Hari ini ibunda salah satu rekan kerja meninggal dunia. Grup kantor bertanya apakah ada kelompok yang ingin melayat. Saya juga ditanya apakah akan ikut melayat. Normalnya mungkin iya. Tapi, di masa pandemi ini tidak sulit untuk mengatakan tidak. Pemakaman selalu menjadi tempat berkumpul banyak orang dan di situasi yang penuh emosi siapa yang bisa menahan untuk tidak bersalaman atau berpelukan. 

Kemaren juga ada acara kerja bakti bersama di kompleks. Sudah barang tentu saya absen. Bukan hanya karena saya bukan bapak-bapak atau ibu-ibu, tapi sekali lagi menghindari bertemu dengan orang lain. 

Pada waktu normal pun saya malas ketemu dengan orang lain. Berbasa basi itu menghabiskan banyak waktu dan energi, belum lagi menguras mental. Bagi INTJ, bertemu dengan orang lain terlalu melelahkan.

Tapi, di masa pandemi saya merasa terjustifikasi. Pada akhirnya kita harus bisa menjaga diri masing-masing. Apalagi untuk yang tinggal sendiri tanpa keluarga. Kemaren membaca twit dari seorang dokter tentang salah satu pasiennya yang dia anggap perlu dikasihani karena tidak didampingi keluarga pada saat idrawat karena covid-19. Bahkan untuk memasang ventilator pun harus tanda tangan sendiri. Saya melihat cerminan diri saya pada pasien tersebut. Meskipun tidak semenyedihkan yang diceritakan si dokter, karena dengan kesendiriannya si pasien menjaga keluarganya dari paparan virus. Ketika seseorang menjadi pasien covid-19, semestinyalah dia menjauh dari orang lain agar virus itu tidak menyebar. Kesendirian ini sendiri merupakan tindakan kepahlawanan.

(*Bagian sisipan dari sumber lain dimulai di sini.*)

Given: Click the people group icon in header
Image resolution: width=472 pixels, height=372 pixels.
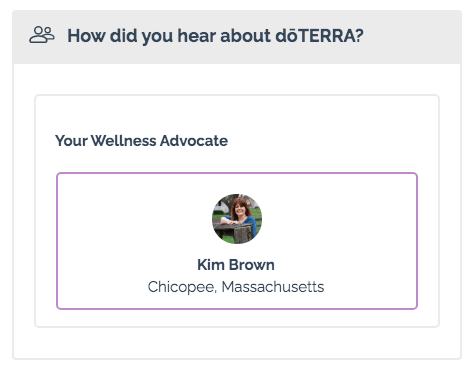Looking at the screenshot, I should pyautogui.click(x=42, y=35).
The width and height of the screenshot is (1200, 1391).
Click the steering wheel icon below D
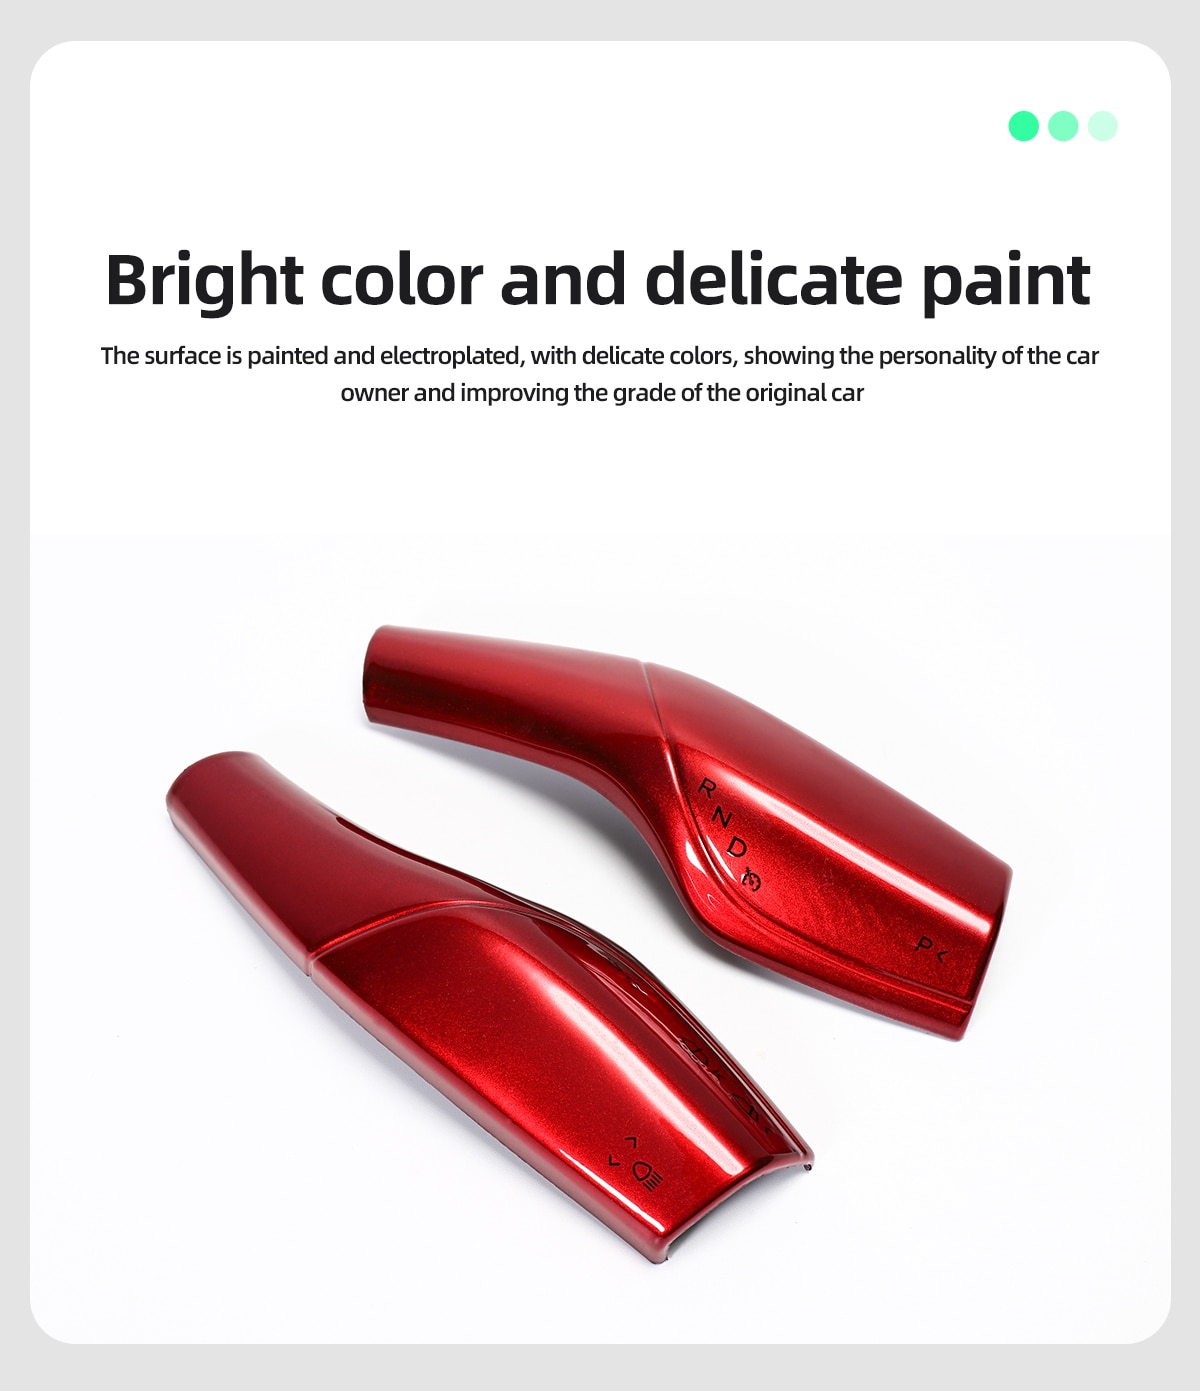[752, 880]
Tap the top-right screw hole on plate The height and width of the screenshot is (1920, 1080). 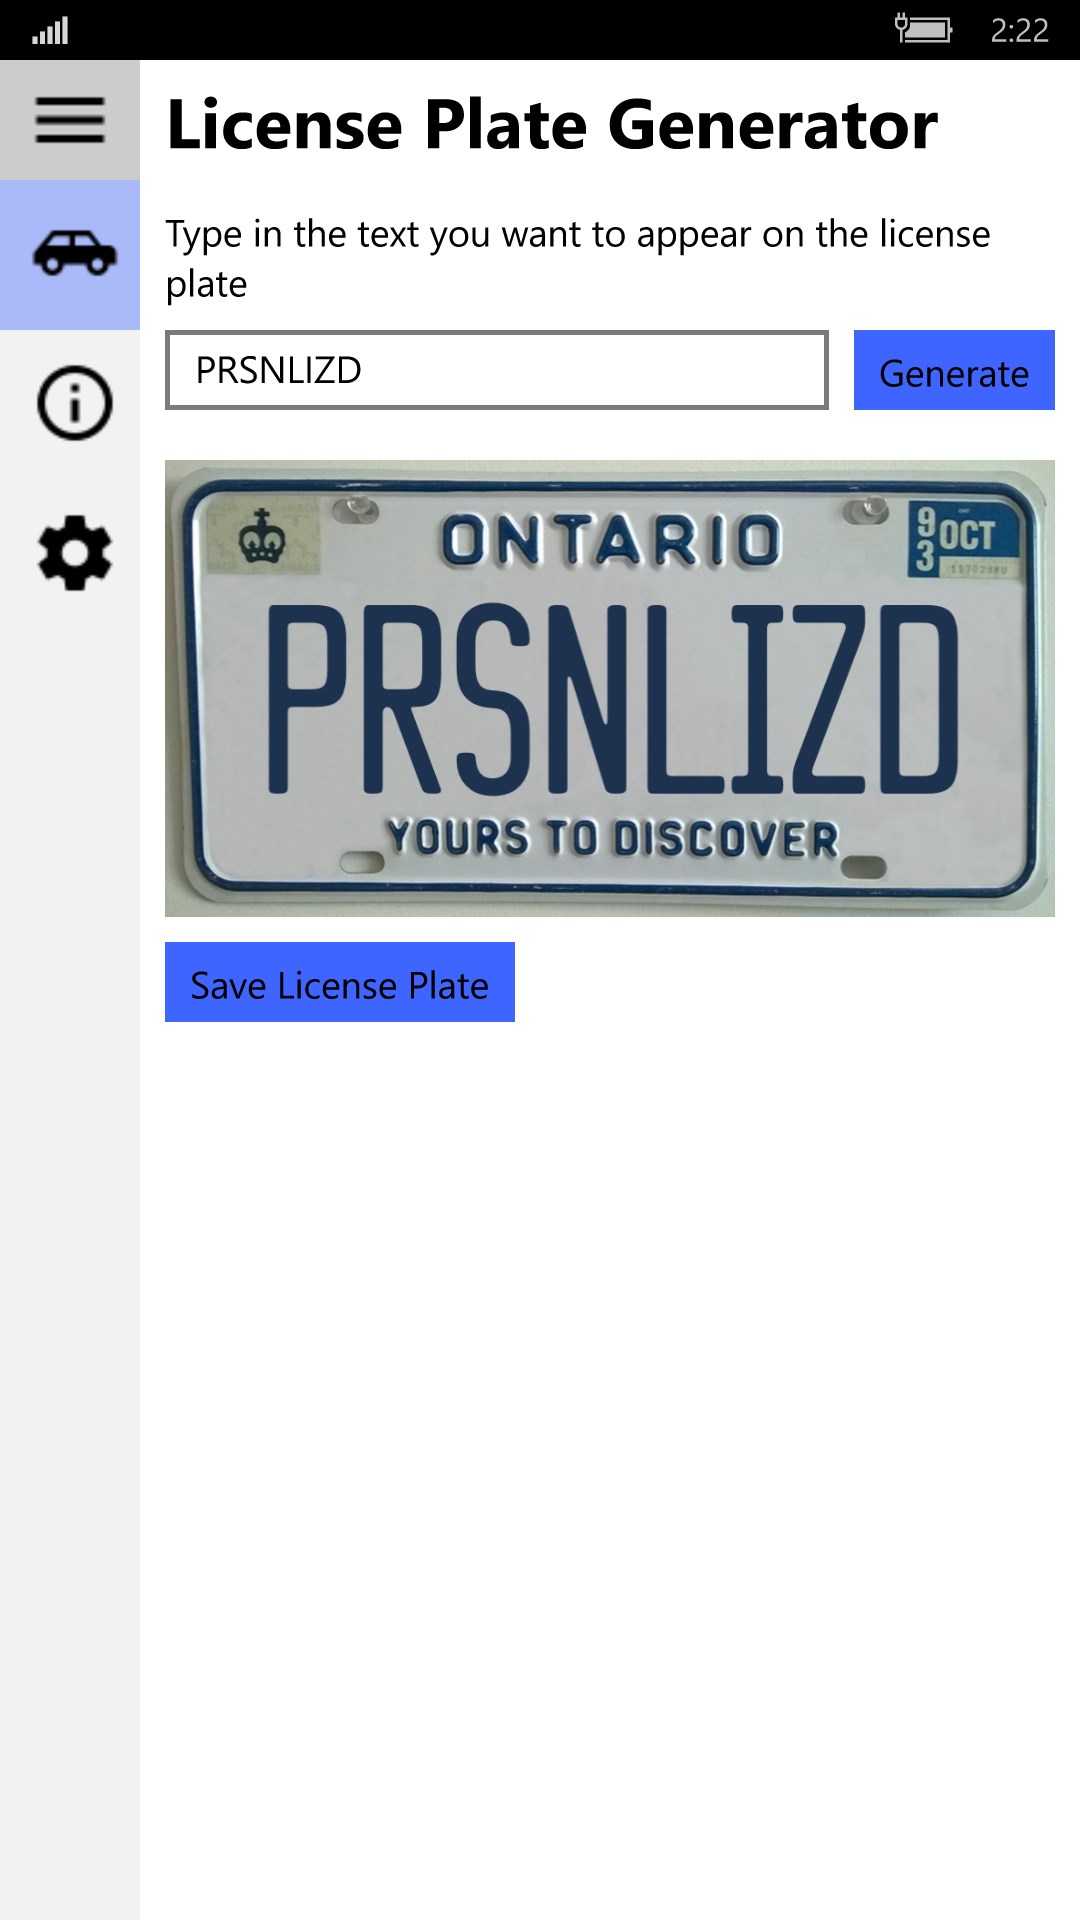point(866,511)
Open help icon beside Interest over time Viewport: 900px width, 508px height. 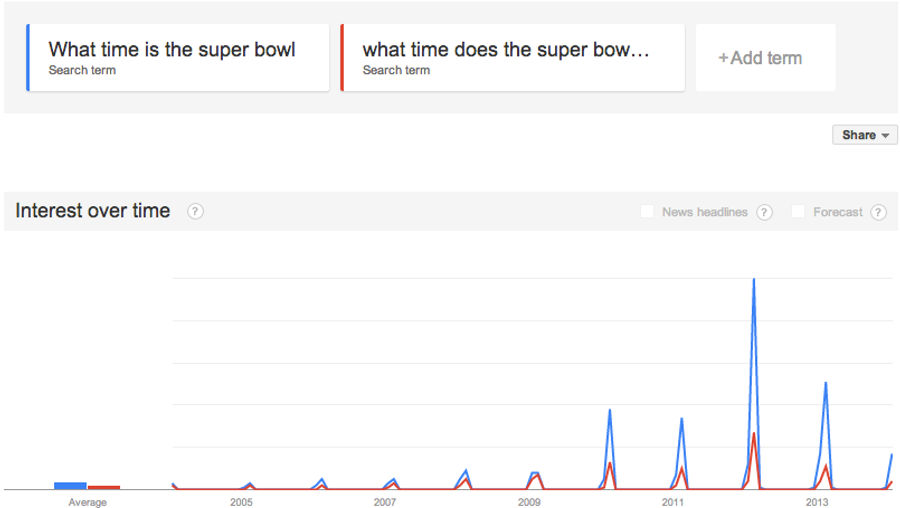point(195,211)

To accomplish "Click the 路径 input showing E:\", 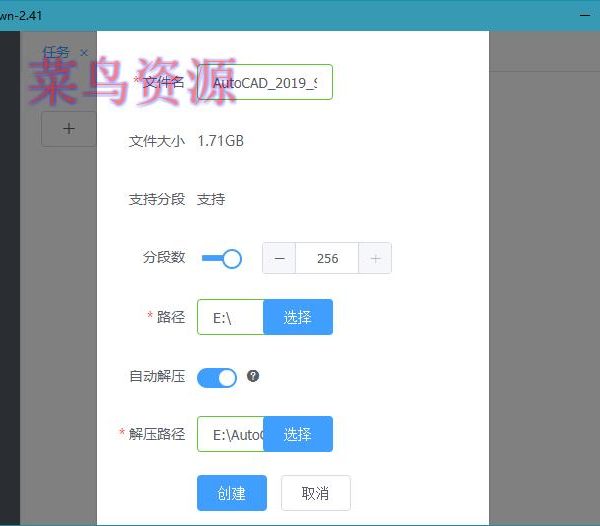I will point(230,317).
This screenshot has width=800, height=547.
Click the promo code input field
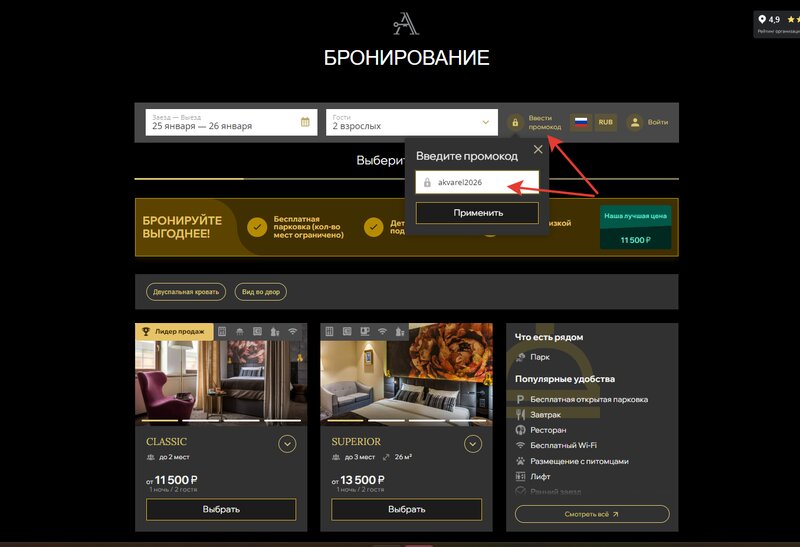pyautogui.click(x=477, y=182)
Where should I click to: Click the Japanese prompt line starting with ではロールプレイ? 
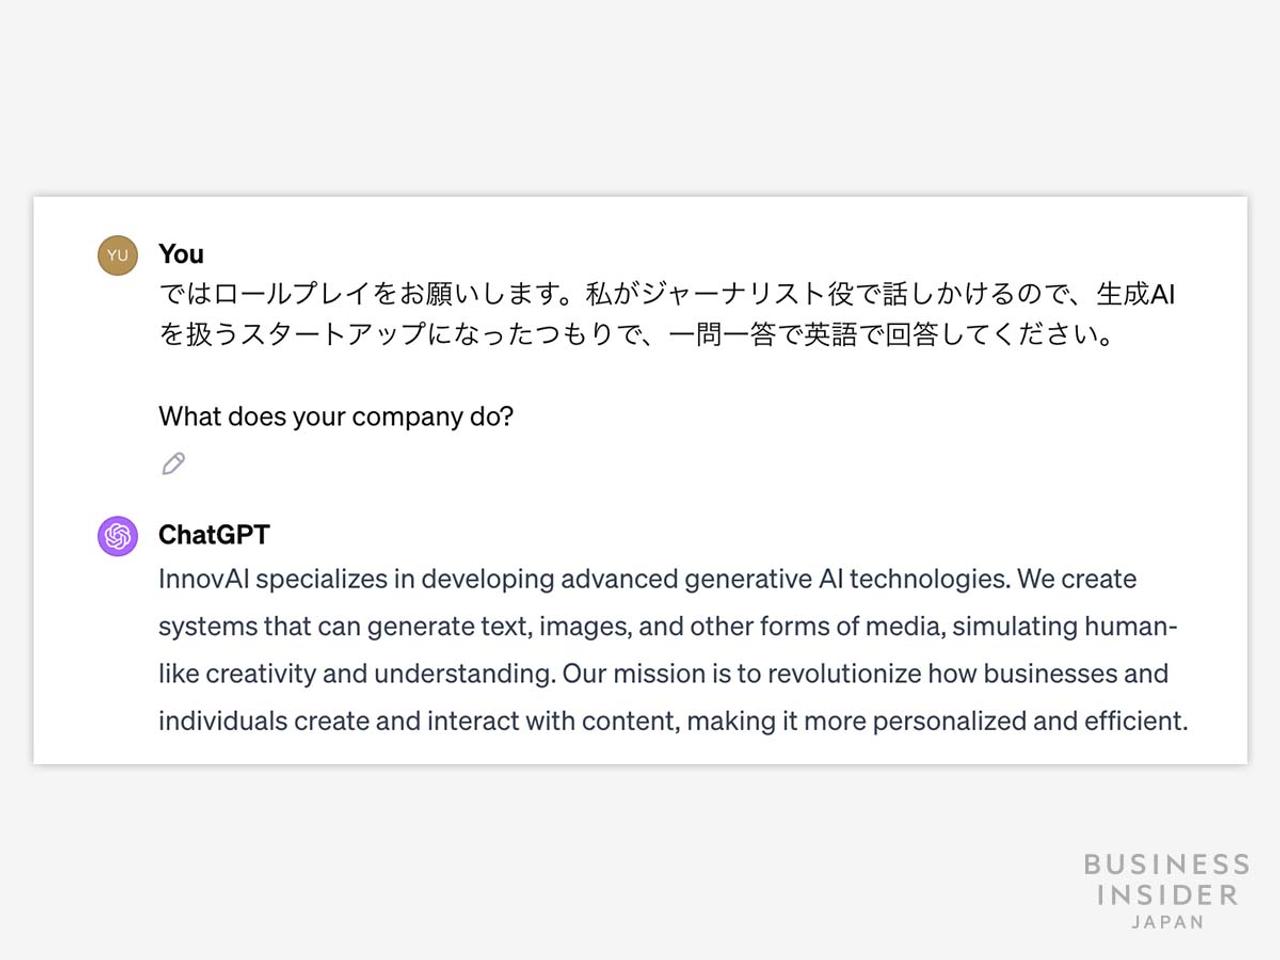pos(666,294)
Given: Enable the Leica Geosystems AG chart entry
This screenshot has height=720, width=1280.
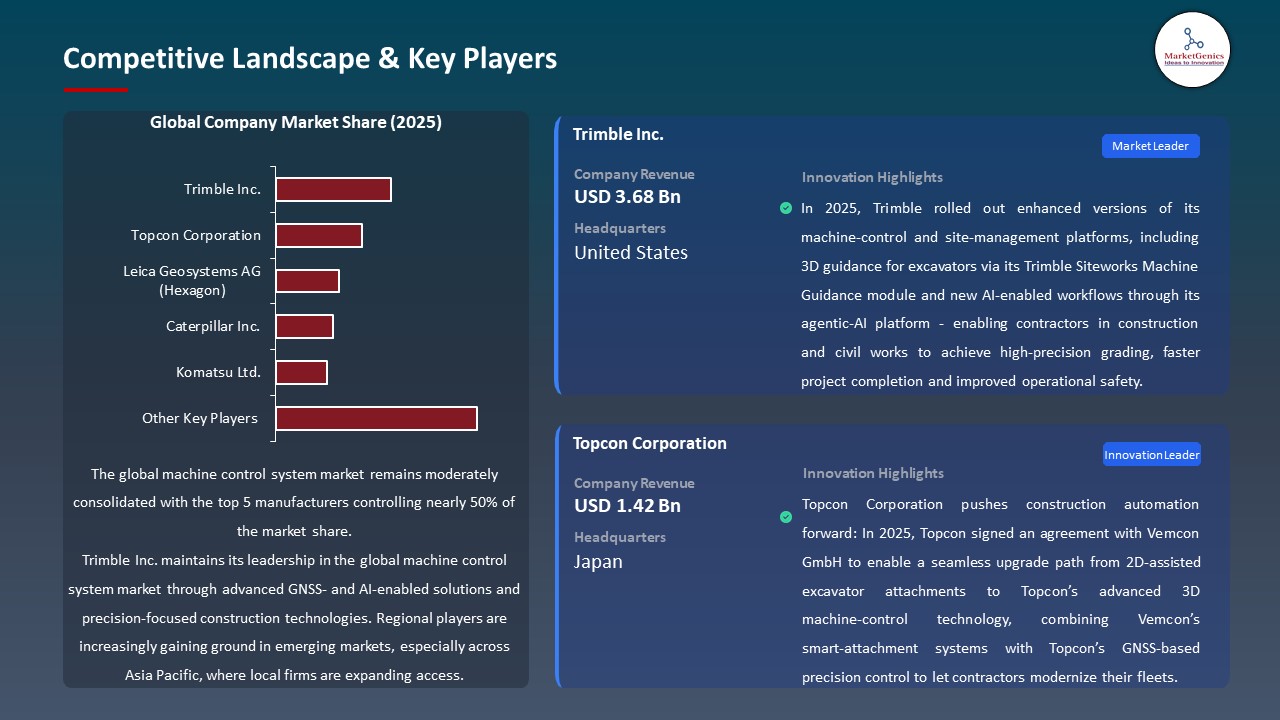Looking at the screenshot, I should pos(308,280).
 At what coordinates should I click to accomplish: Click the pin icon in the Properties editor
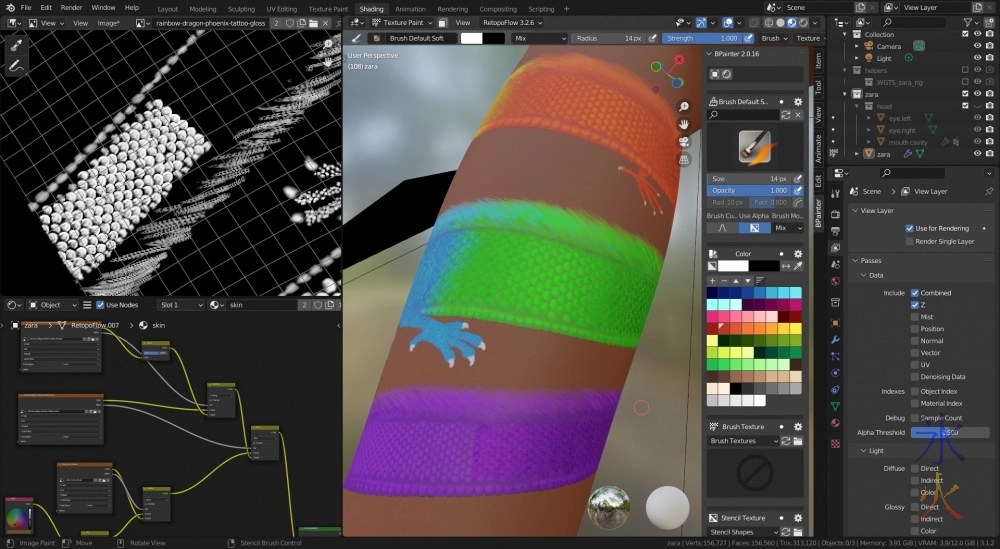pos(989,191)
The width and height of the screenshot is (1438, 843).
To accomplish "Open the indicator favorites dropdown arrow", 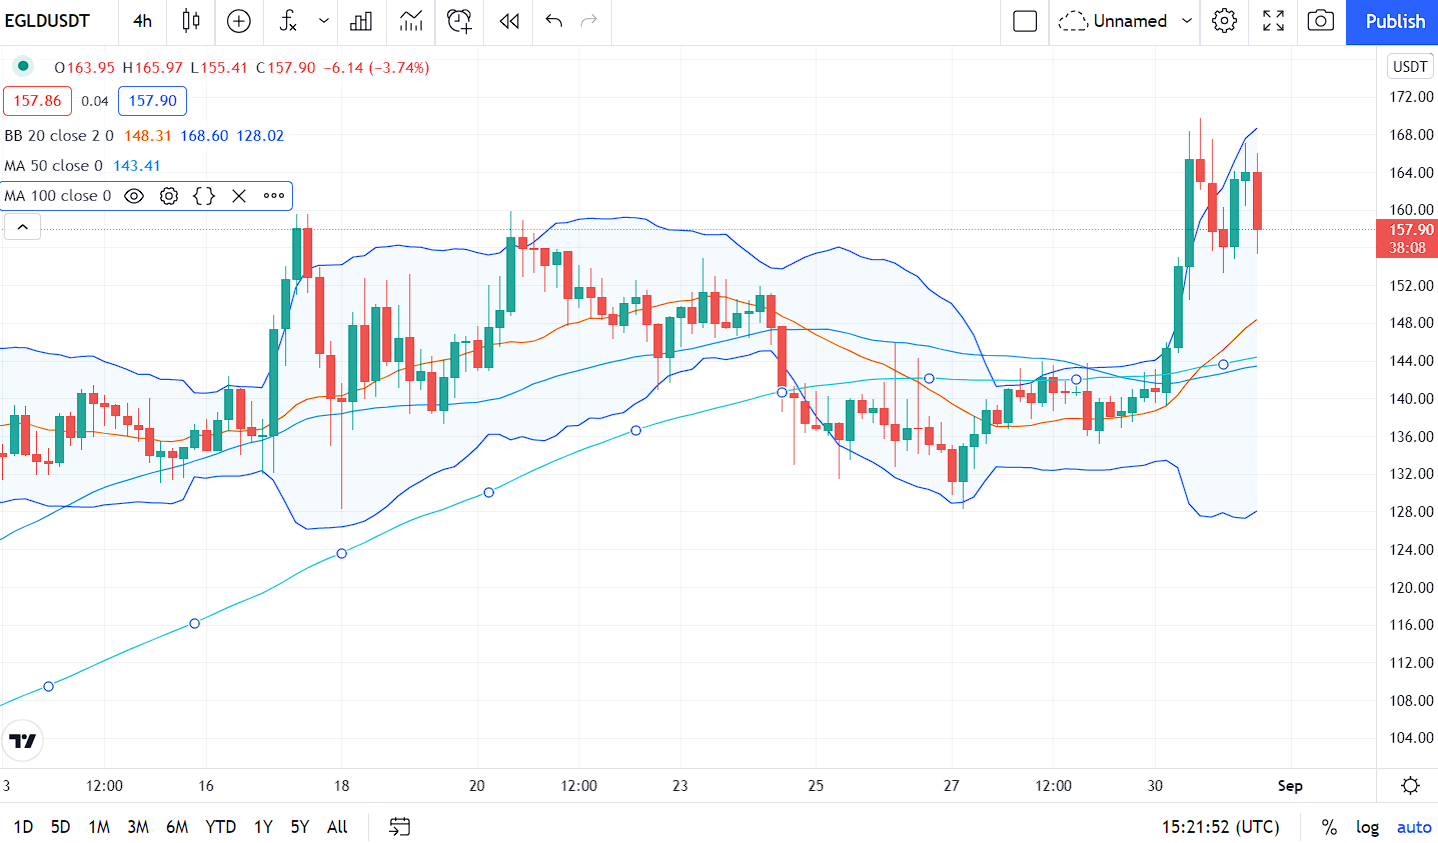I will point(324,21).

Menjaga diri agar tidak tertular juga sebuah aksi heroik. Menahan diri untuk tidak keluar rumah sementara instagram teman-teman bertebaran foto-foto gowes, makan malam di mal, kongkow-kongkow di kedai kopi, itu sulit. Menolak ajakan untuk ke kantor, menjenguk orang sakit, dan melayat bisa membuat saya kehilangan poin pahala. Tapi, apakah harga untuk keluar rumah  pantas saya bayar jika akhirnya saya tertular (atau mungkin sudah tertular) dan menularkan kepada kepada orang lain?

Tidak. Dosanya terlalu besar untuk saya pikirkan. Untuk situasi saya, berada di rumah bisa dilakukan. Semoga teman-teman yang terpaksa keluar rumah bisa menjaga diri dan menjaga orang lain di sekitarnya. Mohon jangan ketemu saya dulu sampai pandemi berakhir.



Referensi:
15% Warga DKI Rela Tertular Covid-19 demi Ekonomi. Media Indonesia, 6 Juli 2020, hlm 6.